━━━ THE DATA
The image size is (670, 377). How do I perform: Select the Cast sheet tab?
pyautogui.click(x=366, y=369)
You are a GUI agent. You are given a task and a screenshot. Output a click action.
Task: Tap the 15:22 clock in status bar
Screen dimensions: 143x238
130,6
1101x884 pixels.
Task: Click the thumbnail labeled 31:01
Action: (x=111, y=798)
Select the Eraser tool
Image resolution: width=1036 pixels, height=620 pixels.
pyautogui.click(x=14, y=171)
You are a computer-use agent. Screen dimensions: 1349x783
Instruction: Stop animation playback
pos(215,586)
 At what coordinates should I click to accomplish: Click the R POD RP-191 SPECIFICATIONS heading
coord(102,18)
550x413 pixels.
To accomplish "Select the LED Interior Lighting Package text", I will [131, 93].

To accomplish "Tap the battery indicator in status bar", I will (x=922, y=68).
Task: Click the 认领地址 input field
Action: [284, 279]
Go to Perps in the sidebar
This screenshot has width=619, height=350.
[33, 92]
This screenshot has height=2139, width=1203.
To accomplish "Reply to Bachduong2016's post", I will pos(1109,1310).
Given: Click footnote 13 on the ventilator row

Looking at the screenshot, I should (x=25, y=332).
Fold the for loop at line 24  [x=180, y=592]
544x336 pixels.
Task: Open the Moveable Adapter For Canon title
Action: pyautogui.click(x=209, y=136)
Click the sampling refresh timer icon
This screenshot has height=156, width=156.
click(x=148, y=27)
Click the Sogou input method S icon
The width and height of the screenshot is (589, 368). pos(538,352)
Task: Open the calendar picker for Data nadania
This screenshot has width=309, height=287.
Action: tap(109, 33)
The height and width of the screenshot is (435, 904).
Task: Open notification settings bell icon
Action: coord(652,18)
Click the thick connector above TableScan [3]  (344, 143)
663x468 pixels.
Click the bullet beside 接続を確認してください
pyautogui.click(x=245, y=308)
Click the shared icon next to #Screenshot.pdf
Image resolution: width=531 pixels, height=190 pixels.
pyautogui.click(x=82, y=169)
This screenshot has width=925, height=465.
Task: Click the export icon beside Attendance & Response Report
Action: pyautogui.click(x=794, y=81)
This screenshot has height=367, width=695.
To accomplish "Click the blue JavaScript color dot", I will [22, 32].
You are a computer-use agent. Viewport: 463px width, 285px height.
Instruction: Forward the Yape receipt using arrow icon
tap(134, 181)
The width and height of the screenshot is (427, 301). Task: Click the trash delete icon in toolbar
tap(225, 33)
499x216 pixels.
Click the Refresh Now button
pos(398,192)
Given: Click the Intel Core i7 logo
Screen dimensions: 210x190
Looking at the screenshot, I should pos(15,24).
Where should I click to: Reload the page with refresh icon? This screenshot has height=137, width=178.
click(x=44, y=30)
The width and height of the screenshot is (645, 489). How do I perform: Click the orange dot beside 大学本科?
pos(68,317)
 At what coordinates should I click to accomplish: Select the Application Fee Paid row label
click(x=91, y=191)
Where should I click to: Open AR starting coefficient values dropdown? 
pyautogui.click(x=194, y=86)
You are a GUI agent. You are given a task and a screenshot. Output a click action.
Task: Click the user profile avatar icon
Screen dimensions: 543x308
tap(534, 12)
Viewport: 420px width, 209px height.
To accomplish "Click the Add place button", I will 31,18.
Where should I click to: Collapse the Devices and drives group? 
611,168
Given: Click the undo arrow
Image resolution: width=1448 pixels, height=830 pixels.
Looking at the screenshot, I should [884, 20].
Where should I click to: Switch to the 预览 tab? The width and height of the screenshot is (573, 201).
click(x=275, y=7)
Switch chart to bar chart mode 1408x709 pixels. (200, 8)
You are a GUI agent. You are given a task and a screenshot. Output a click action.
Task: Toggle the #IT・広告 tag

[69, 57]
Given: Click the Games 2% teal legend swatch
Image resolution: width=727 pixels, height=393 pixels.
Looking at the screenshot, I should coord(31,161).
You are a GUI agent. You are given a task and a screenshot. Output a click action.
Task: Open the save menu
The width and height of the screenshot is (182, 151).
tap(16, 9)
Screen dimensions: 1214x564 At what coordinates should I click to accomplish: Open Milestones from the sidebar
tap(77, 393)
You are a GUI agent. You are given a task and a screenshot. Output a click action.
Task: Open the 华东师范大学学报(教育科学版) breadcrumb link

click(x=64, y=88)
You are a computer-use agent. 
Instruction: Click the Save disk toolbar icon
━━━━━━
PROBLEM DESCRIPTION:
An exact restatement of all the entries above is needed.

COMPLETED TASK:
The image size is (670, 377). How do I perform: Select the Cast sheet tab?
pyautogui.click(x=366, y=369)
You are a GUI agent. You are given a task and a screenshot. Output a click action.
Task: Tap the 15:22 clock in status bar
Screen dimensions: 143x238
130,6
1101x884 pixels.
Task: Click the thumbnail labeled 31:01
Action: (x=111, y=798)
Select the Eraser tool
Image resolution: width=1036 pixels, height=620 pixels.
pyautogui.click(x=14, y=171)
You are a computer-use agent. Screen dimensions: 1349x783
Instruction: Stop animation playback
pos(215,586)
 At what coordinates should I click to accomplish: Click the R POD RP-191 SPECIFICATIONS heading
coord(102,18)
550x413 pixels.
To accomplish "Select the LED Interior Lighting Package text", I will [131, 93].

To accomplish "Tap the battery indicator in status bar", I will (x=922, y=68).
Task: Click the 认领地址 input field
Action: [284, 279]
Go to Perps in the sidebar
This screenshot has width=619, height=350.
[33, 92]
This screenshot has height=2139, width=1203.
To accomplish "Reply to Bachduong2016's post", I will pos(1109,1310).
Given: Click footnote 13 on the ventilator row

Looking at the screenshot, I should (x=25, y=332).
Fold the for loop at line 24  [x=180, y=592]
544x336 pixels.
Task: Open the Moveable Adapter For Canon title
Action: pyautogui.click(x=209, y=136)
Click the sampling refresh timer icon
This screenshot has height=156, width=156.
click(x=148, y=27)
Click the Sogou input method S icon
The width and height of the screenshot is (589, 368). pos(538,352)
Task: Open the calendar picker for Data nadania
This screenshot has width=309, height=287.
Action: tap(109, 33)
The height and width of the screenshot is (435, 904).
Task: Open notification settings bell icon
Action: coord(652,18)
Click the thick connector above TableScan [3]  (344, 143)
663x468 pixels.
Click the bullet beside 接続を確認してください
pyautogui.click(x=245, y=308)
Click the shared icon next to #Screenshot.pdf
Image resolution: width=531 pixels, height=190 pixels.
pyautogui.click(x=82, y=169)
This screenshot has width=925, height=465.
Task: Click the export icon beside Attendance & Response Report
Action: pyautogui.click(x=794, y=81)
This screenshot has height=367, width=695.
To accomplish "Click the blue JavaScript color dot", I will [22, 32].
You are a computer-use agent. Viewport: 463px width, 285px height.
Instruction: Forward the Yape receipt using arrow icon
tap(134, 181)
The width and height of the screenshot is (427, 301). Task: Click the trash delete icon in toolbar
tap(225, 33)
499x216 pixels.
Click the Refresh Now button
pos(398,192)
Given: Click the Intel Core i7 logo
Screen dimensions: 210x190
Looking at the screenshot, I should pos(15,24).
Where should I click to: Reload the page with refresh icon? This screenshot has height=137, width=178.
click(x=44, y=30)
The width and height of the screenshot is (645, 489). How do I perform: Click the orange dot beside 大学本科?
pos(68,317)
 At what coordinates should I click to accomplish: Select the Application Fee Paid row label
click(x=91, y=191)
Where should I click to: Open AR starting coefficient values dropdown? 
pyautogui.click(x=194, y=86)
You are a GUI agent. You are given a task and a screenshot. Output a click action.
Task: Click the user profile avatar icon
Screen dimensions: 543x308
tap(534, 12)
Viewport: 420px width, 209px height.
To accomplish "Click the Add place button", I will 31,18.
Where should I click to: Collapse the Devices and drives group? 
611,168
Given: Click the undo arrow
Image resolution: width=1448 pixels, height=830 pixels.
Looking at the screenshot, I should [884, 20].
Where should I click to: Switch to the 预览 tab? The width and height of the screenshot is (573, 201).
click(x=275, y=7)
Switch chart to bar chart mode 1408x709 pixels. (200, 8)
You are a GUI agent. You are given a task and a screenshot. Output a click action.
Task: Toggle the #IT・広告 tag

[69, 57]
Given: Click the Games 2% teal legend swatch
Image resolution: width=727 pixels, height=393 pixels.
Looking at the screenshot, I should coord(31,161).
You are a GUI agent. You are given a task and a screenshot. Output a click action.
Task: Open the save menu
The width and height of the screenshot is (182, 151).
tap(16, 9)
Screen dimensions: 1214x564 At what coordinates should I click to accomplish: Open Milestones from the sidebar
tap(77, 393)
You are a GUI agent. You are given a task and a screenshot. Output a click action.
Task: Open the 华东师范大学学报(教育科学版) breadcrumb link

click(x=64, y=88)
You are a computer-use agent. 
Instruction: Click the Save disk toolbar icon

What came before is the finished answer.